# Pumpkin Fudge would harden.



## happy cooker (Mar 4, 2011)

I had baked pumpkin breads and had some pumpkin left over.  Searched the Internet and found a pumpkin fudge recipe.

I've made tons of fudge and very few flops but this was awful - it never set.  Put it in the freezer and that didn't help

either.  So I made some little tarts, used this as the filling and put some whipped cream on top.  Too sweet for me but

it was good and could use it as a sauce to pour over some ice cream.

Can anyone tell me what was wrong with this recipe?  I think it was the evaporated milk (I've always used condensed

milk) and don't know why I followed the instructions and used aluminum foil.  After baking and cooking for six hours

and coming up with this bright idea, guess I was too tired to think straight!

Here's the recipe:

Pumpkin Fudge

2 tablespoons butter

2-1/2 cups white sugar (too much for me!)

= = =

**TASK STATEMENT:**
Answer these questions from the pumpkin fudge thread:
1. What had the poster baked before finding pumpkin left over?
2. Which ingredient does the poster suspect caused the fudge to fail?
3. How much butter does the recipe call for?
The lines that come next are separate material, unrelated to the pumpkin fudge thread.

= = =

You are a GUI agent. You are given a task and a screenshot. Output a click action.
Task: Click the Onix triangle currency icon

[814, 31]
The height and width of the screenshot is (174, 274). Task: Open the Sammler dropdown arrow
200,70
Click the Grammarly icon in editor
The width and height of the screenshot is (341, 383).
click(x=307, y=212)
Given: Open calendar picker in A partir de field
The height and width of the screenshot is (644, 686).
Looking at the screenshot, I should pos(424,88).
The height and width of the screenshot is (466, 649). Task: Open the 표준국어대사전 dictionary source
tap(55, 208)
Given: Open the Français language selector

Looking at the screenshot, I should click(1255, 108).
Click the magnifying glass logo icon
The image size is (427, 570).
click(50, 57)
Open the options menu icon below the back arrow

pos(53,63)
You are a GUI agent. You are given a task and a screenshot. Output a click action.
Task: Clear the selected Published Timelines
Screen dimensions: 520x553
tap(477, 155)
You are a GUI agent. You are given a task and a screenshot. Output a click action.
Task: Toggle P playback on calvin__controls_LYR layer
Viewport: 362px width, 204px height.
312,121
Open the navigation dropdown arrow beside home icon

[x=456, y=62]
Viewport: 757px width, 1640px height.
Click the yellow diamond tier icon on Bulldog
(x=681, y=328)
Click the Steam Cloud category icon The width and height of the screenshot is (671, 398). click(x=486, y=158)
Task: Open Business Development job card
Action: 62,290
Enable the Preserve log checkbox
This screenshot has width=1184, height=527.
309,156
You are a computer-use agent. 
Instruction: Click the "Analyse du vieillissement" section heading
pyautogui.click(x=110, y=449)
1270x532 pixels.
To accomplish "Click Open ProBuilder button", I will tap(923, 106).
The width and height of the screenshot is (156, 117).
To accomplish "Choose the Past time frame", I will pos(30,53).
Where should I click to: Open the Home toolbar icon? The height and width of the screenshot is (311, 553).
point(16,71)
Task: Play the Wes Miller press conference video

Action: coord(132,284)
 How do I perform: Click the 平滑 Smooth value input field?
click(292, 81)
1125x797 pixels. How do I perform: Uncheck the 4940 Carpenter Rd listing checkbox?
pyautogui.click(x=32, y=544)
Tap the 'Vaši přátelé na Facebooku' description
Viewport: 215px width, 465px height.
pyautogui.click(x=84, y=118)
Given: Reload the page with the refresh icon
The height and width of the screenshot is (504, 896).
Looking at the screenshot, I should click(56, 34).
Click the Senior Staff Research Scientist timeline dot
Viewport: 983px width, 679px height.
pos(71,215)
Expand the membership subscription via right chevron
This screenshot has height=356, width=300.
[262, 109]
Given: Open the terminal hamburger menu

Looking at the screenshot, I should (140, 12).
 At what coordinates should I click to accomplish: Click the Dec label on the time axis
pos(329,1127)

= = =

**PROBLEM SOLUTION:**
1. Pumpkin breads.
2. The evaporated milk.
3. 2 tablespoons.